Why is Italy’s constitutional referendum important? (The Economist explains)



THE Italian government has announced that a much-anticipated referendum on constitutional reform is to be held on December 4th. The outcome will be crucial for the prime minister, Matteo Renzi (pictured), who said earlier this year he would resign if the vote went against him. That was rash. By personalising the ballot, Mr Renzi created an opportunity for voters to register a protest against his left-right coalition and, in particular, its failure to revive the economy. 


Quarter-on-quarter growth in the second quarter was flat. A government victory that at first seemed assured now looks much less certain. The latest poll, for Eumetra, a research institute, estimated that when undecided voters and likely abstainers were stripped out, the opponents of the reform had increased their lead to 10 percentage points. Why?

Unlike David Cameron, who called Britain’s referendum on EU membership, Mr Renzi had no option but to stage a referendum after failing in parliament to secure the necessary two-thirds endorsement for the changes he seeks. Their aim is to make Italy, which has had 63 governments in the 70 years since the birth of the Republic, a more governable country. The mayfly-like lifespans of Italian governments is not the sole reason that they find it impossible to implement their programmes. The two legislative chambers have equal powers, so bills must go between them until they are approved in identical form. The constitutional-reform bill would drastically curb the power of the Senate. 

Another reason it is so hard to bring about change is that central and regional governments have overlapping responsibilities. The reform would tackle that too.

Critics argue that, when taken with a new electoral law that has already been approved by parliament (but which could be reopened), the reform would give the next prime minister too much power.

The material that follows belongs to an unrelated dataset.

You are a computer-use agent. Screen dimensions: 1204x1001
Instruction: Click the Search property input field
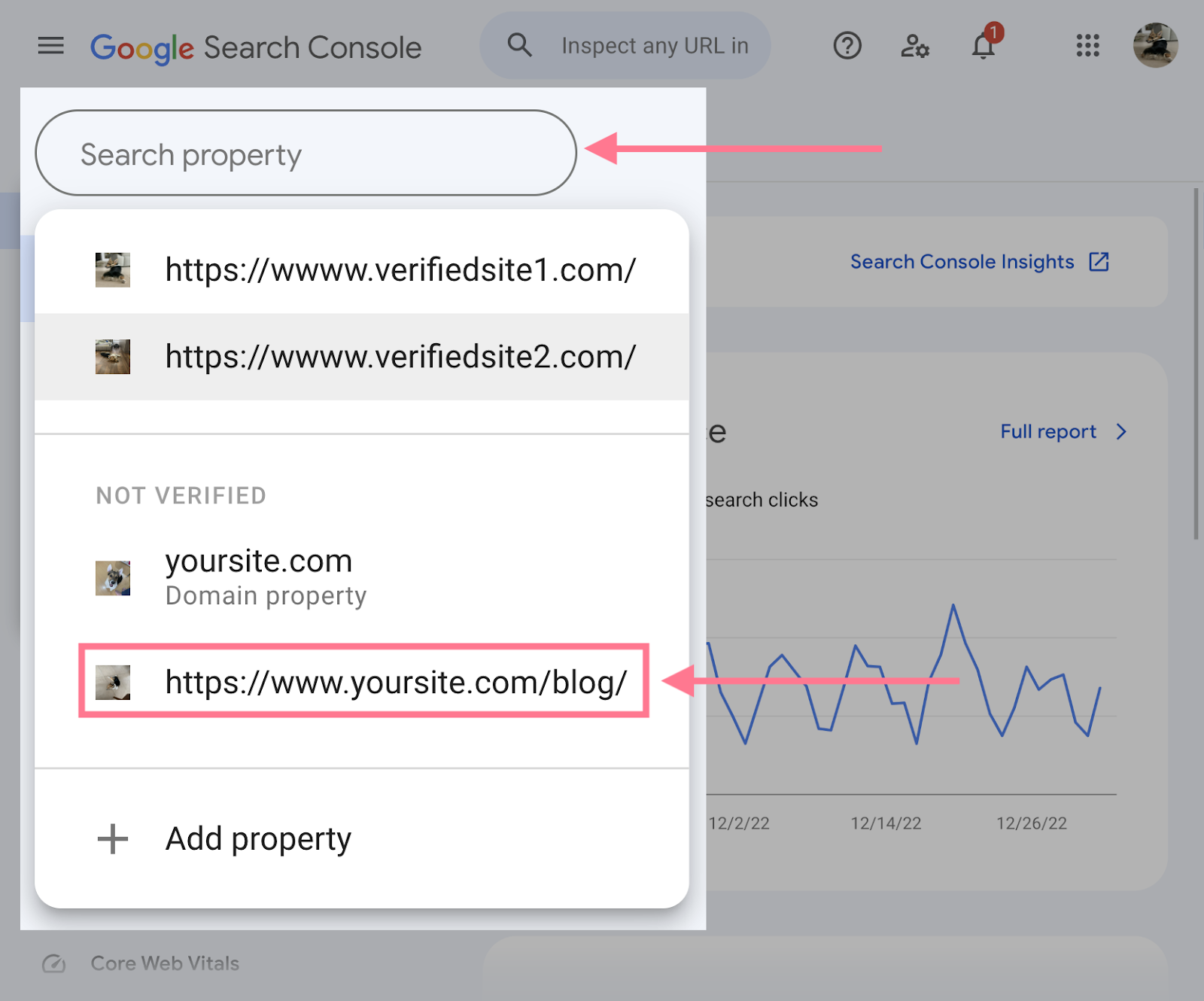click(305, 153)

The head of government would have five years in office with a guaranteed parliamentary majority, free of even the threat of a rebellion in his own ranks—deputies’ prospects for re-election will depend not on their popularity with their constituents but on their standing with their party leader. It does not help that the hyper-active Mr Renzi is notorious for running government as a one-man show.

What spooks investors is not so much that Italy could lose a once-in-a-generation opportunity to sort itself out, but that Mr Renzi’s departure could pitch the country back into political disarray and spark a wider crisis in the EU economy. Italy is a weak link: it has debts of 132.7% of GDP and a banking sector weighed down by bad debts after years of sluggish growth. 

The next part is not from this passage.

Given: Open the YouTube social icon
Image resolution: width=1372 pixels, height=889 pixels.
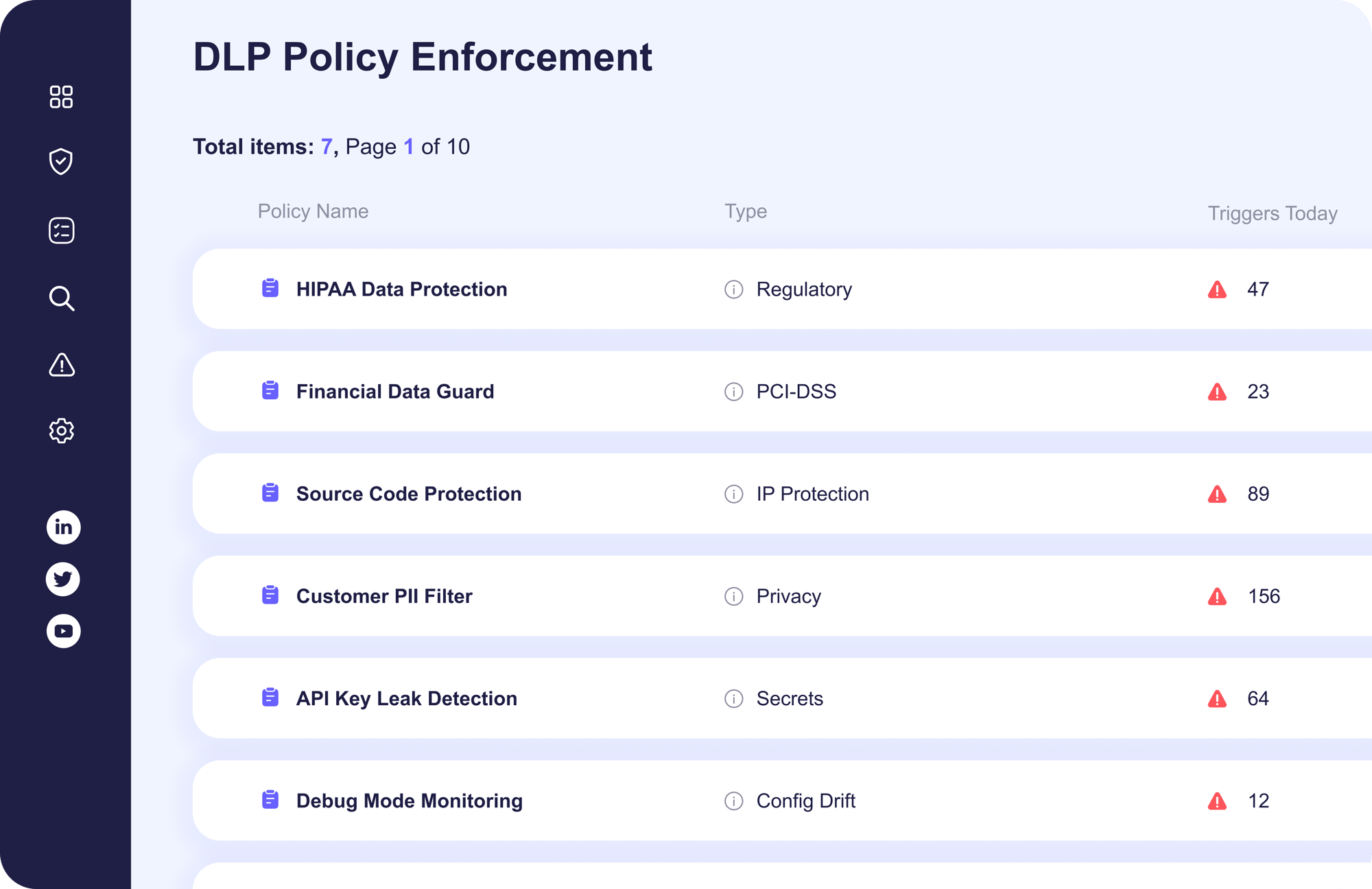Looking at the screenshot, I should tap(63, 631).
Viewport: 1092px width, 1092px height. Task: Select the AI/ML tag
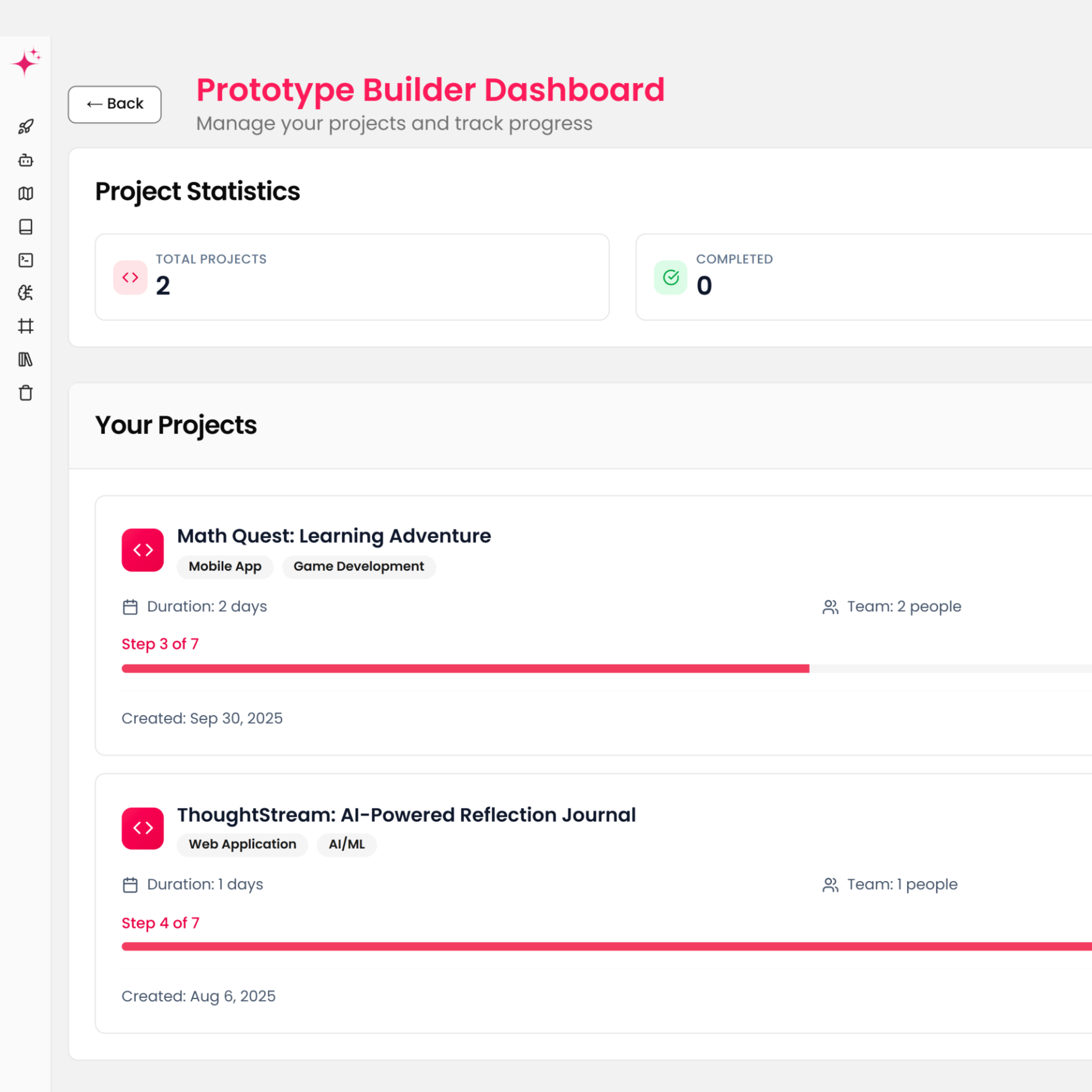[347, 845]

Moreover, Italy’s biggest opposition group and the most obvious beneficiary of a government defeat is the internet-based Five Star Movement, which was founded by a comedian, Beppe Grillo, and largely composed of political novices. Whether it could run a national economy is far from clear. Mr Renzi’s chances of victory would be enhanced by either some good economic news or the budgetary leeway to offer a few juicy titbits to voters in his government’s 2017 budget. 

But the economic news continues to be dismal. Despite a widely applauded reform of Italy’s employment laws, the number of indefinite contracts offered by employers was down by a third in the first seven months of 2016. As for fiscal flexibility, Italy remains bound by the euro zone’s strictures and neither the European Commission nor the German chancellor, Angela Merkel, look ready to cut Mr Renzi significant slack. That could explain why he played the brat in Bratislava at the EU’s last summit, refusing to join a concluding press conference given by Mrs Merkel and François Hollande, the French president. 

Appearing exasperated with the EU’s austerity policies has a double advantage: it casts the blame for Italy’s lacklustre economic performance elsewhere and lends Mr Renzi an air of fashionable euro-scepticism. Expect more posturing as the vote draws near.